I have a few questions regarding ASV table over here. I have generated my OTU table in the taxonomy analysis step and recently get to know very little about ASV (if someone can explain it to me in a simple words that will be much appreciated). Since I am using DADA2 in QIIME2, I wonder I have already generated my ASV outputs in terms of rep-seqs-dada2.qza, stats-dada2.qza and table-dada2.qza, am I right?
If I am right, how can I “use” this ASV table? Or how can I transform them into a readable table form? Is it by converting them from a .qza format into a .biom file? Can they be treated just like an OTU table?
You can think of ASVs as being 100% OTUs that have gone through some sort of denoising process. So instead of being operational taxonomic units clustered as some % threshold as a crude method for reducing noise by collapsing into clusters, they are amplicon sequence variants that recover true signal from the sample. I recommend this paper for a better idea of the transition from ASVs to OTUs.
Hi Clara, I replied to you directly in DMs, but I want to add one weird quirk I am not sure @Nicholas_Bokulich mentioned.
The taxonomic phylogeny is not tied to the ASV/OTU biom file. You will need to manually add them together. I think there’s a couple of issues, but if you’re importing into Phyloseq you need to get the taxonomic file with the OTU/ASV biom file and concatenate them according to ASV/OTU ID.
I am a bit confused here… I usually get the output from DADA2 (rep-seqs) and classify them against the silva_132 99% (available here => https://www.arb-silva.de/download/archive/qiime/) using qiime feature-classifier classify-consensus-vsearch to get taxonomy assignment for each feature. Am I doing it right?
Thanks for all the replies, it is very helpful.
But I wonder which step makes the OTU table an OTU table? Because let’s say we use DADA2 to filter and trim our raw sequences read, the outcome will actually be an ASV table. Next, if we use this ASV output in the feature-classifier step, the generated artifact taxonomy.qza will actually be an ASV table?

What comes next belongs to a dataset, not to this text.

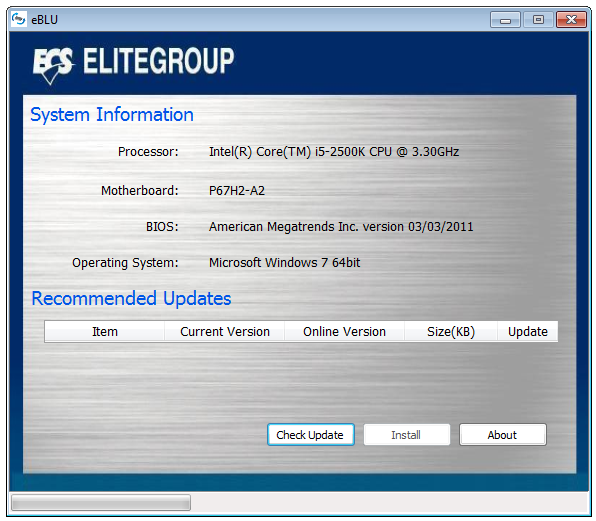Click the Update column header
The width and height of the screenshot is (596, 521).
coord(528,331)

using one of the OTU clustering methods in the q2-vsearch plugin. I recommend reading the overview tutorial for a better idea.

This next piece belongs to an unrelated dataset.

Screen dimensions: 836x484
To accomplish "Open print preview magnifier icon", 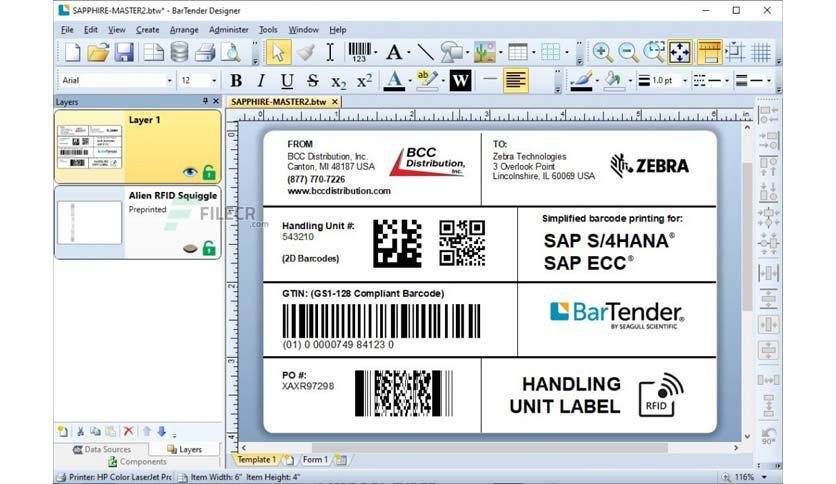I will point(231,52).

No, because the output of a taxonomy classifier is not a feature table at all, it is only a FeatureData[Taxonomy] artifact, which is effectively a list of sequence IDs and their taxonomic identities. It does not contain abundance information.

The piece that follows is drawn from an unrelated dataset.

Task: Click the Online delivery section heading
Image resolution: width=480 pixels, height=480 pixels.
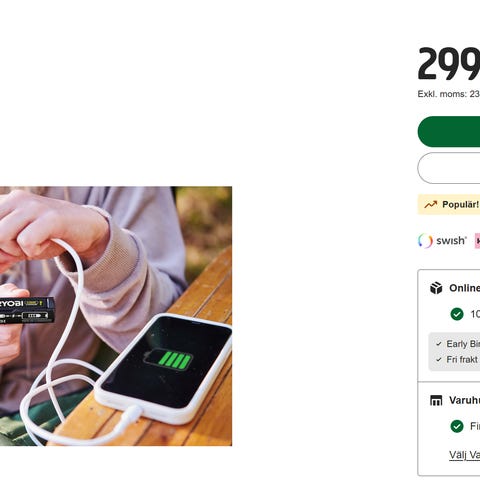Action: (x=464, y=288)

Thanks for the link. By looking at the vsearch plugin, I have 2 questions at the moment and answers for it, but need some validation if my analysis is right:
What is the different if I use a qiime vsearch cluster-features-open-reference and qiime feature-classifier classify-sklearn?
Since both of these functions started with a FeatureData[Sequence], I am thinking is that means that if I use qiime vsearch cluster-features-open-reference (taken from the tutorial),
qiime vsearch cluster-features-open-reference
an OTU table will be generated (since this is an OTU clustering step) and I will then use this rep-seqs-or-85.qza file in the qiime feature-classifier classify-sklearn to generate a taxonomy.qzv file and subsequently in a qiime taxa barplot to obtain the final OTU table?
If I do not use qiime vsearch cluster-features-open-reference (or de novo or closed reference), and straight away classify using qiime feature-classifier classify-sklearn followed by qiime metadata tabulate and qiime taxa barplot I am actually generating an ASV table?
BIG differences! DO not equate the two, and the overview tutorial should make that clear. The first clusters sequences into OTUs to make an OTU table and list of OTUs (sequences). The second assigns taxonomy to those sequences.
Yes, you have the sequence correct. But adding taxonomy does not make it a “final” OTU table. The OTU table is an observation matrix of OTUs in each sample, and in QIIME 2 that is final. Taxonomy is always kept separate — this is a type of “feature metadata”, information about the features (OTUs) stored inside a feature table (OTU table).
It depends. Are you using dada2/deblur to denoise your data? If yes, then you have an ASV table, and should not need to cluster those ASVs (I discourage it, and there is lots of discussion on this forum for the reasons for/against and I suggest reading those discussions for more info).